**QUOTED PASSAGE:**
____________________
United Kingdom

ALEX BRUMMER: Time for Chancellor to tax debt interest

Cineworld shares are back in free fall following the decision by Warner Brothers to follow in the footsteps of Disney and take the streaming route. 

That cannot possibly be helpful to Europe's biggest operator of movie houses. The pandemic has been destructive for going out to the pictures and created a surge in demand for home viewing through Sky, Netflix, Amazon Prime et al. 

But the interruption to normal operations is not the main issue for Cineworld. Instead of issuing more shares to expand, it chose the much more risky debt-fuelled model. 

Way forward?: Chancellor Rishi Sunak could discourage excessive risk taking and raise funds for the Exchequer by at best removing the break on debt interest

This can work magnificently (with bumps along the way) as veteran builders of creative enterprises, Martin Sorrell and Rupert Murdoch, have demonstrated. 

However, Cineworld's debt burden of £6billion, when cinemas effectively have been locked down, required cash reserves for survival when the money through the turnstiles stopped. 

Among the big financial lessons to be learned from the pandemic and the cascade of retail failures seen this week is the danger which comes with taking big debts onto the balance sheet. In the case of takeovers, it doesn't matter where the money comes from for the selling directors and shareholders in the acquired firm.
____________________
**INPUT DATA:**
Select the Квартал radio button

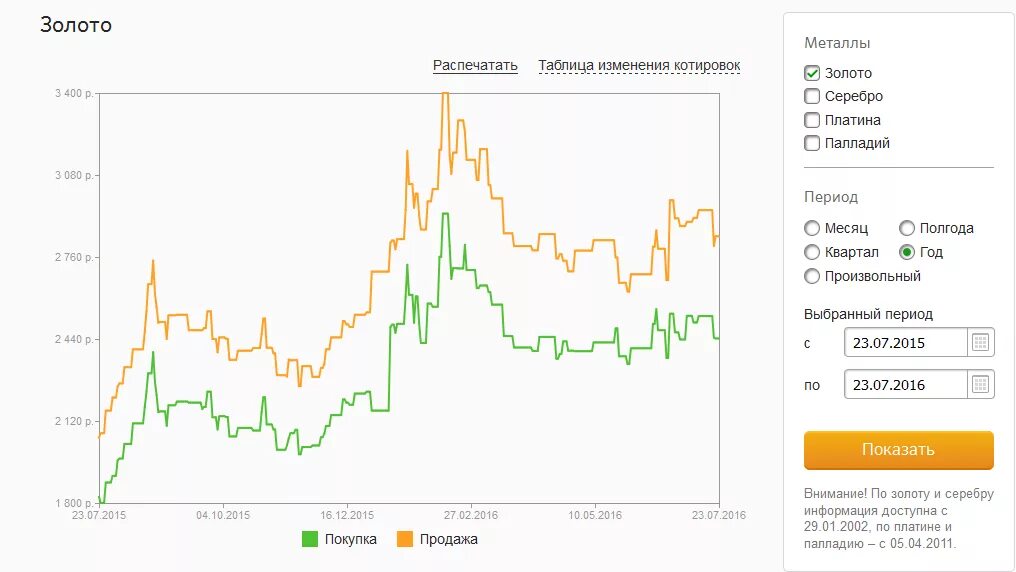pos(812,252)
____________________
**WORK INSTRUCTION 1:**
According to the column, how large is Cineworld's debt burden?
**WORK INSTRUCTION 2:**
Reproduce word for word the portion of the column that opens with the words containing "That cannot possibly" and closes with "Murdoch, have demonstrated.".
The listing has no connection to the column.

**ANSWER BOX 1:**
£6billion

**ANSWER BOX 2:**
That cannot possibly be helpful to Europe's biggest operator of movie houses. The pandemic has been destructive for going out to the pictures and created a surge in demand for home viewing through Sky, Netflix, Amazon Prime et al. 

But the interruption to normal operations is not the main issue for Cineworld. Instead of issuing more shares to expand, it chose the much more risky debt-fuelled model. 

Way forward?: Chancellor Rishi Sunak could discourage excessive risk taking and raise funds for the Exchequer by at best removing the break on debt interest

This can work magnificently (with bumps along the way) as veteran builders of creative enterprises, Martin Sorrell and Rupert Murdoch, have demonstrated.